(株)トーワジャパンと日立ソフトウェアエンジニアリング(株)は共同で、全身の写真が撮影できる写真シール自販機『ストリート・スナップ』を開発、記者発表を行なった。撮影した写真データをマシン内部に保存でき、雑誌にその写真を投稿するなど、メディアミックス展開を考えているという。3月20日に東京、中京、大阪の5ヵ所にテスト設置、4月から販売を開始する。価格は188万円。
記者発表の席で販売目標について訊かれたトーワジャパン社長、正岡力氏は「月10億円弱、上半期で2500台販売したい」と、ニュースリリースに明記していた初年度目標の2倍の数を述べ、自信のほどを見せていた。最近は最盛期に比べ、写真シール自販機の需要が落ち着いてはいるが、全身が写ること、高画質であること、写真を雑誌に投稿できる機能を持っていることから新たな需要を見込んでいるという。
富士写真フイルム製の新開発のワイドコンバーター付き高性能レンズにより、近接撮影でも全身を撮影できるようになったという。広角レンズで撮影すると、画像にひずみが出るが、日立ソフトの開発した画像処理ソフトウェアにより、ひずみをなくすことが可能になったという。「このひずみを補正する技術の開発に一番時間がかかった」(担当者談)そうだ。
撮影は同機専用に開発された、140万画素のデジタルカメラで行なわれる。撮影した画像は、ユーザーの希望により、名前、ニックネーム、年齢、電話番号を入力し、内部のPDディスクに保存できる(2000人ぶんまで)。この機能を使い、同機から直接雑誌に投稿することが可能だという。現在まだ名前は出せないそうだが、雑誌3誌と6ヵ月契約を結んでおり、5月発売の6月号に掲載される予定。今後、撮影したデータをオンラインで転送し、雑誌のみならずテレビとのメディアミックスも考えているという。

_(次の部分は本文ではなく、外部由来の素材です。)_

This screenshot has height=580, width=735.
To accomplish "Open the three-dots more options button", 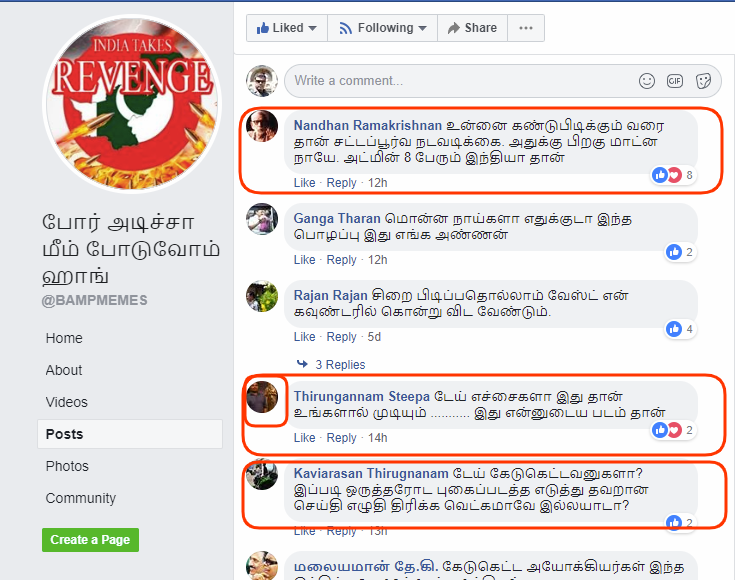I will point(526,28).
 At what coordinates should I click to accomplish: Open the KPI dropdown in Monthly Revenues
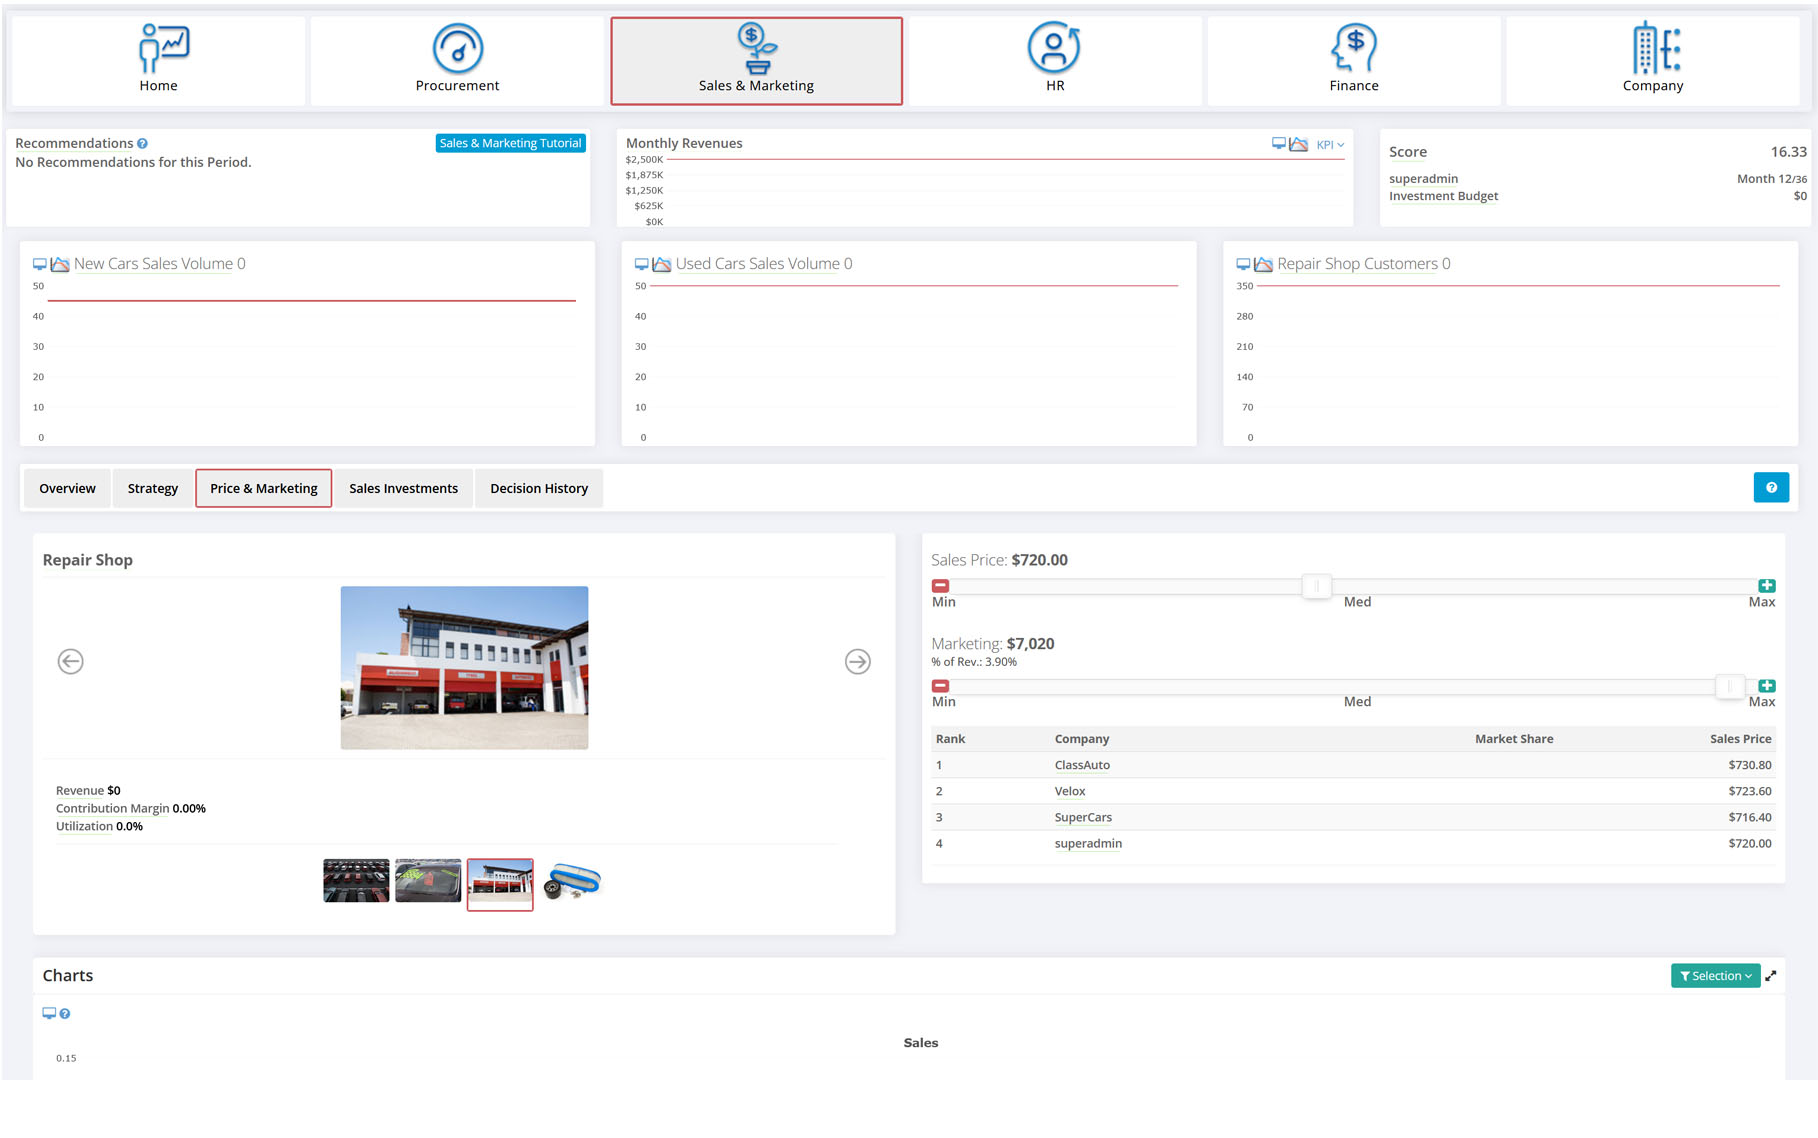pos(1330,145)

プリントは、富士写真フイルム開発の新方式が採用されている。あらかじめ染料を含んだ専用紙が、熱により発色するという“TA(サーモ・オートクローム)方式”で、インクリボンが不要なほか、従来の昇華型方式によるプリントより、褪色が少なく、耐久性も高いという。
内部のコンピューターは日立ソフトウェアエンジニアリング製のパソコンを使用、CPUは、画像処理ソフトと周辺機器とのバランスを考えてインテル製のMMX
Pentium-200MHzを選んだという。
1回の撮影料は300円。多人数の全身、ひとりの全身、ひとりの上半身と3つのパターンから選ぶことができる。フレームは各アングルに対し、20パターン用意されているほか、色はカラー、モノクロ、セピアから選べる。3回撮影したうちから一番気に入ったショットをプリントする方式。ひとり用全身が2分割、4分割、6分割、8分割から、ひとり用上半身と多人数用は4分割、6分割、8分割から選択できる。
実際に記者発表の場で展示されていたデモ機で撮影してみたが、操作がすべてタッチパネルでできるので、従来のレバーとボタンで行なうものより操作しやすい。撮影したものを見てみたが、確かに広角レンズ特有のひずみがうまく補正されている。“高画質”を売りにしているだけあって、写真は従来機のものより鮮明。これからもっと速くなるとは言っていたが、プリント速度が若干遅いのが難点といえば難点。ただ、選択画面で、“yes”を選ぶだけで手軽に雑誌投稿ができるなど、話題を呼びそうな商品だ。(報道局 酒寄公子)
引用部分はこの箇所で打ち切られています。